Content starts
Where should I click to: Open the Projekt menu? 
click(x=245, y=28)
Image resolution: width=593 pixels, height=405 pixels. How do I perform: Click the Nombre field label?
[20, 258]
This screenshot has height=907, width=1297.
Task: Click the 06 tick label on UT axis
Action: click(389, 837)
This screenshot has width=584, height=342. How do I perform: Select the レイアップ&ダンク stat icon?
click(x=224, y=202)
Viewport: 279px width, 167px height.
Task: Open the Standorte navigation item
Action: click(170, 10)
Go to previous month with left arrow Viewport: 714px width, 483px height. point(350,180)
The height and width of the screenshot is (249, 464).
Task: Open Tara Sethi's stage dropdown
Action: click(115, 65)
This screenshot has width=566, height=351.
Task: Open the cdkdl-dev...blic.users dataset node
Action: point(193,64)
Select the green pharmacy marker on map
Content ends
Content starts
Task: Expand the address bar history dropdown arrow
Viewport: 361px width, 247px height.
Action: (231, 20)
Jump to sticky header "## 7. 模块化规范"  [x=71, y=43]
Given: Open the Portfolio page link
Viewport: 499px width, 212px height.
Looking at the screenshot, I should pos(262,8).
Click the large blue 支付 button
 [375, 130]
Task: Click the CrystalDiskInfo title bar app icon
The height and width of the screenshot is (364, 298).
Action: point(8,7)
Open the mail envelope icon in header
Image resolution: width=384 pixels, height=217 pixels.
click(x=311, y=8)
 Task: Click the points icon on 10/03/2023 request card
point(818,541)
Content ends
Content starts
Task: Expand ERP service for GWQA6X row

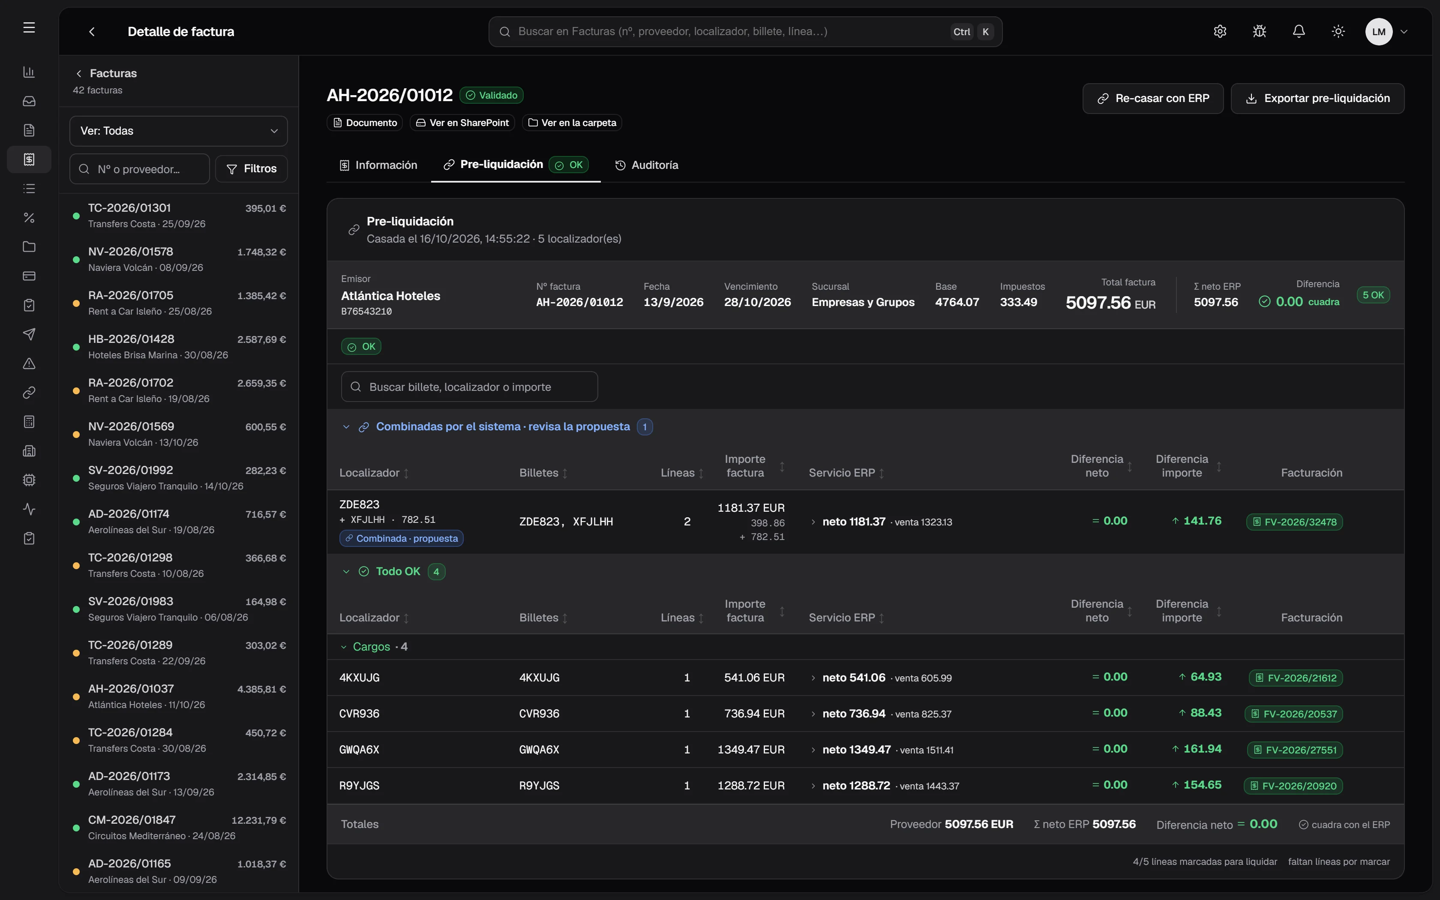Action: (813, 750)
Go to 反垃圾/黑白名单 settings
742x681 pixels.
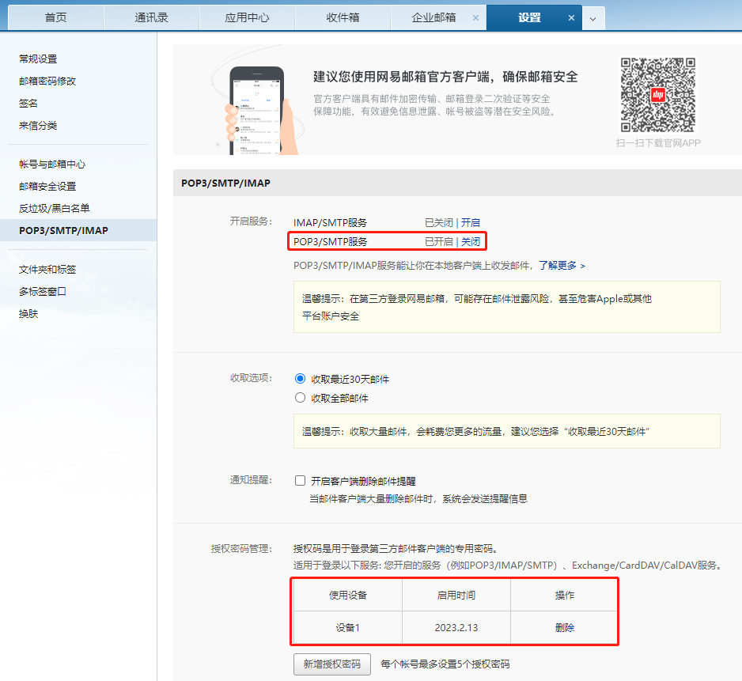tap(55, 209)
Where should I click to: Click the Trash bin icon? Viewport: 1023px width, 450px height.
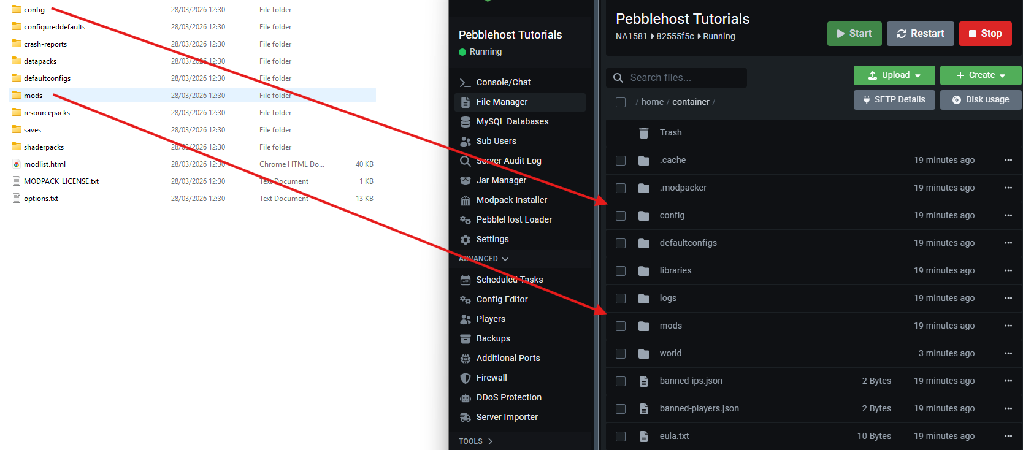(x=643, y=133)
Content ends
■ ASSIGNMENT
Within the data above, the span starting at the line containing "Viewport: 499px width, 212px height." and ending at the line containing "Task: Click the CrystalDiskInfo" is to be retyped exactly, with no other lines.

■ EXPECTED ANSWER
Viewport: 499px width, 212px height.
Looking at the screenshot, I should pos(262,8).
Click the large blue 支付 button
 [375, 130]
Task: Click the CrystalDiskInfo title bar app icon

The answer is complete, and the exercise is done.